Status Of Kavanaugh Hearings Still Up In The Air

The status of a potential hearing in the Brett Kavanaugh nomination regarding the charges made by Dr. Christine Blasey Ford remain unclear, but the likelihood is that she will testify in the end.

At first, Senate Judiciary Committee Chairman Chuck Grassley had given the attorneys for Christine Blasey Ford until 10:00 am yesterday to advise whether or not their client would appear for the hearing still apparently scheduled for Monday to testify about her charges against Supreme Court nominee Brett Kavanaugh. Once negotiations had begun on Thursday, though, that deadline was pushed back, first to the close of business yesterday and then to late yesterday evening. As it stands, the parties apparently continue to go back and forth over the conditions under which Dr. Blasey Ford would testify, because that deadline was extended yet again and it’s still unclear whether there will be a hearing on Monday (which seems unlikely now), later next week, or perhaps as late as some time during the week of October 1st:

WASHINGTON — After a tense night of legal brinkmanship, the chairman of the Senate Judiciary Committee late Friday told lawyers for the woman who has accused Judge Brett M. Kavanaugh of sexual assault that they can have until 2:30 p.m. Saturday to negotiate the terms of their client’s testimony before the panel next week.

→ **Instruction 1**
Reproduce the part of the Kavanaugh hearings article starting with "The status of" and going on through "in the end.".
→ **Instruction 2**
In the Kavanaugh hearings article, what new deadline did the Judiciary Committee chairman set late Friday for Christine Blasey Ford's lawyers?
→ **Instruction 3**
Which people does the Kavanaugh hearings article name?
Rely on the Kavanaugh hearings article alone.

→ **Source data**
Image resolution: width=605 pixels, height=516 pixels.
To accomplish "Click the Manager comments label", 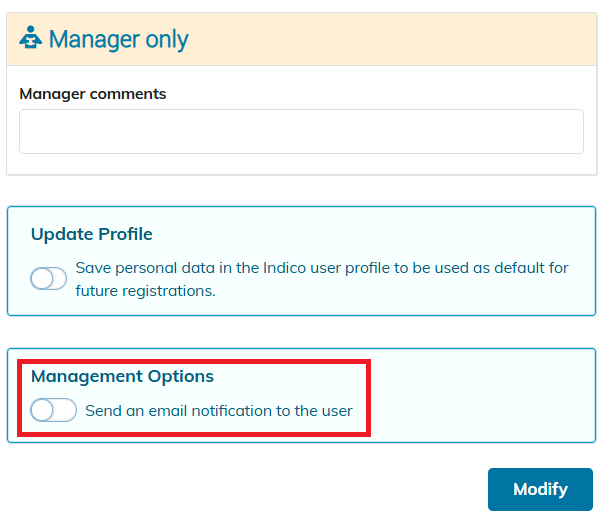I will pyautogui.click(x=93, y=94).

→ **Task response 1**
The status of a potential hearing in the Brett Kavanaugh nomination regarding the charges made by Dr. Christine Blasey Ford remain unclear, but the likelihood is that she will testify in the end.

→ **Task response 2**
2:30 p.m. Saturday

→ **Task response 3**
Brett Kavanaugh, Christine Blasey Ford, Chuck Grassley